## Your assignment
Return each of the entries below precisely as it appears.

## Given records
- - -
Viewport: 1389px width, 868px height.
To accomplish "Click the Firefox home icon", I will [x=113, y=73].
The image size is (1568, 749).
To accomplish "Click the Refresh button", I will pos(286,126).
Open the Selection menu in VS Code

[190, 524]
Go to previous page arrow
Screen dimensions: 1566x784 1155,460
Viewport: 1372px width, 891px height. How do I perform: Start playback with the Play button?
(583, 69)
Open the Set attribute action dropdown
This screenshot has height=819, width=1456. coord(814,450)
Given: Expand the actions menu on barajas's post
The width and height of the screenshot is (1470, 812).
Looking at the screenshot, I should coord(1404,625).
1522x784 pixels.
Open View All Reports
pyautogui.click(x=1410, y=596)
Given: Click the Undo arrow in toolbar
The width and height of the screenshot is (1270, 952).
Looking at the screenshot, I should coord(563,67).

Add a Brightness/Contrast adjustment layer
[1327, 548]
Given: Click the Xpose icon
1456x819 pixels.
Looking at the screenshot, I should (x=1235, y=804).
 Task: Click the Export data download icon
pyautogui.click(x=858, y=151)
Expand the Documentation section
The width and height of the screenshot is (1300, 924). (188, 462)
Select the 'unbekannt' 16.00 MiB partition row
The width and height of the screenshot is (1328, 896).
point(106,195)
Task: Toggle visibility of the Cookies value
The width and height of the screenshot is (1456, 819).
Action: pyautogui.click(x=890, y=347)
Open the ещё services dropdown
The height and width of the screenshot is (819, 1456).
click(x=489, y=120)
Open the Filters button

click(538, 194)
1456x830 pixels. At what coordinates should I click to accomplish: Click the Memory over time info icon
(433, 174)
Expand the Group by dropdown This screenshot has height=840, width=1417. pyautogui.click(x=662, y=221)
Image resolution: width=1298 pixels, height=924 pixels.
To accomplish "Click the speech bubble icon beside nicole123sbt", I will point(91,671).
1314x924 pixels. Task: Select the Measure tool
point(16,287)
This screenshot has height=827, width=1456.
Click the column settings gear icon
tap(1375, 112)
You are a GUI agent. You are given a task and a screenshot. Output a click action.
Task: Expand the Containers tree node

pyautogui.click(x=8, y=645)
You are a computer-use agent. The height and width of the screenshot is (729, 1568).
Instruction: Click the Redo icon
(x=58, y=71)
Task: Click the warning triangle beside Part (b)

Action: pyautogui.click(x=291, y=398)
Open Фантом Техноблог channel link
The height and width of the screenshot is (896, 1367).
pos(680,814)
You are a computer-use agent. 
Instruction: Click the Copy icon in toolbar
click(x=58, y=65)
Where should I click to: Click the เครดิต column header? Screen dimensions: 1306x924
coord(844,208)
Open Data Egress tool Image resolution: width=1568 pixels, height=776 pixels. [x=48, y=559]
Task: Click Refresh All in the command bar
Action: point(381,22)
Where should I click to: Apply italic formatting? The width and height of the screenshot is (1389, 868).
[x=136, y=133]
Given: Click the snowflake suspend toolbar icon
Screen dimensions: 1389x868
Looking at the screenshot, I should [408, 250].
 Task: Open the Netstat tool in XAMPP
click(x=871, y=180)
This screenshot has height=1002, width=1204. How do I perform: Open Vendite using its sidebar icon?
- - -
## Solution for this task
Viewport: 1389px width, 868px height.
To accomplish "Click the Firefox home icon", I will [x=113, y=73].
The image size is (1568, 749).
To accomplish "Click the Refresh button", I will pos(286,126).
Open the Selection menu in VS Code

[190, 524]
Go to previous page arrow
Screen dimensions: 1566x784 1155,460
Viewport: 1372px width, 891px height. How do I perform: Start playback with the Play button?
(583, 69)
Open the Set attribute action dropdown
This screenshot has height=819, width=1456. coord(814,450)
Given: Expand the actions menu on barajas's post
The width and height of the screenshot is (1470, 812).
Looking at the screenshot, I should coord(1404,625).
1522x784 pixels.
Open View All Reports
pyautogui.click(x=1410, y=596)
Given: Click the Undo arrow in toolbar
The width and height of the screenshot is (1270, 952).
Looking at the screenshot, I should coord(563,67).

Add a Brightness/Contrast adjustment layer
[1327, 548]
Given: Click the Xpose icon
1456x819 pixels.
Looking at the screenshot, I should (x=1235, y=804).
 Task: Click the Export data download icon
pyautogui.click(x=858, y=151)
Expand the Documentation section
The width and height of the screenshot is (1300, 924). (188, 462)
Select the 'unbekannt' 16.00 MiB partition row
The width and height of the screenshot is (1328, 896).
point(106,195)
Task: Toggle visibility of the Cookies value
The width and height of the screenshot is (1456, 819).
Action: pyautogui.click(x=890, y=347)
Open the ещё services dropdown
The height and width of the screenshot is (819, 1456).
click(x=489, y=120)
Open the Filters button

click(538, 194)
1456x830 pixels. At what coordinates should I click to accomplish: Click the Memory over time info icon
(433, 174)
Expand the Group by dropdown This screenshot has height=840, width=1417. pyautogui.click(x=662, y=221)
Image resolution: width=1298 pixels, height=924 pixels.
To accomplish "Click the speech bubble icon beside nicole123sbt", I will point(91,671).
1314x924 pixels. Task: Select the Measure tool
point(16,287)
This screenshot has height=827, width=1456.
Click the column settings gear icon
tap(1375, 112)
You are a GUI agent. You are given a task and a screenshot. Output a click action.
Task: Expand the Containers tree node

pyautogui.click(x=8, y=645)
You are a computer-use agent. The height and width of the screenshot is (729, 1568).
Instruction: Click the Redo icon
(x=58, y=71)
Task: Click the warning triangle beside Part (b)

Action: pyautogui.click(x=291, y=398)
Open Фантом Техноблог channel link
The height and width of the screenshot is (896, 1367).
pos(680,814)
You are a computer-use agent. 
Instruction: Click the Copy icon in toolbar
click(x=58, y=65)
Where should I click to: Click the เครดิต column header? Screen dimensions: 1306x924
coord(844,208)
Open Data Egress tool Image resolution: width=1568 pixels, height=776 pixels. [x=48, y=559]
Task: Click Refresh All in the command bar
Action: point(381,22)
Where should I click to: Apply italic formatting? The width and height of the screenshot is (1389, 868).
[x=136, y=133]
Given: Click the snowflake suspend toolbar icon
Screen dimensions: 1389x868
Looking at the screenshot, I should [408, 250].
 Task: Open the Netstat tool in XAMPP
click(x=871, y=180)
This screenshot has height=1002, width=1204. How do I perform: Open Vendite using its sidebar icon?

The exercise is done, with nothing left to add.